> [What is asked] Convert the lines below into a Markdown table with the columns "No." and "Line", numbering each row and omitting blank lines. Leave the pictures out of the answer.

> [Supplied data]
--- BEGIN ---

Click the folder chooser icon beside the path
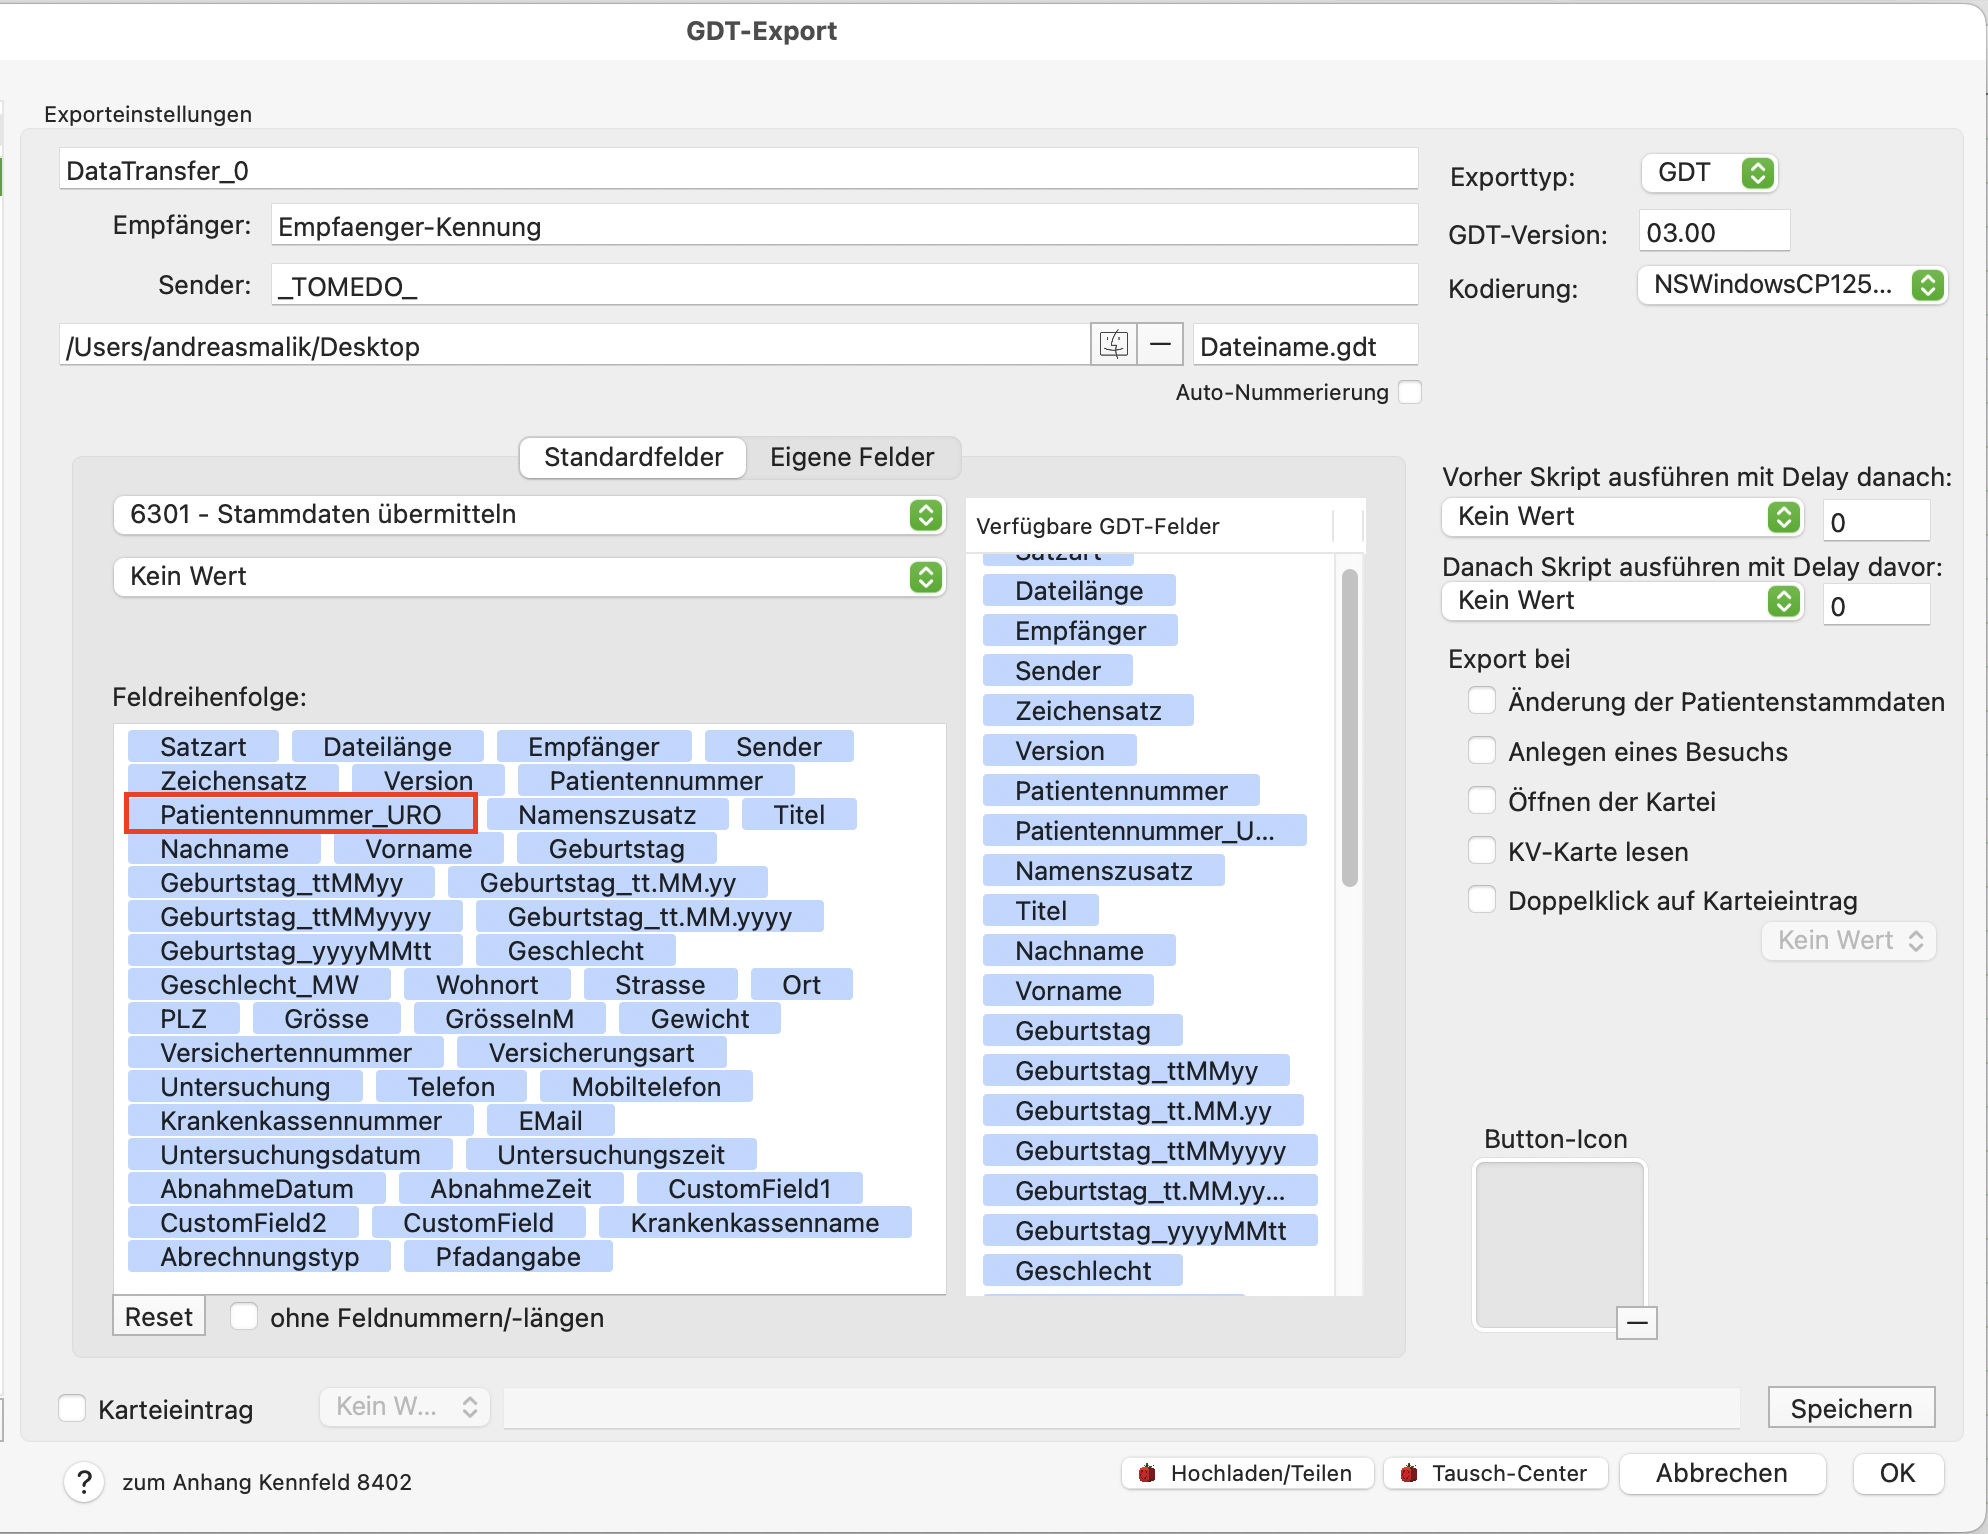 [1113, 345]
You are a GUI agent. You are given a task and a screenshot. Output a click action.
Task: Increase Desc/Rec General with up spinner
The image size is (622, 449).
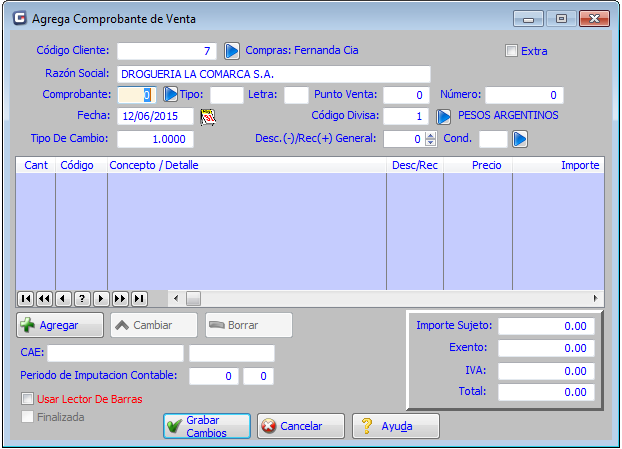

--- END ---

> [Reply to the task]
| No. | Line |
|---|---|
| 1 | Click the folder chooser icon beside the path |
| 2 |  [1113, 345] |
| 3 | You are a GUI agent. You are given a task and a screenshot. Output a click action. |
| 4 | Task: Increase Desc/Rec General with up spinner |
| 5 | The image size is (622, 449). |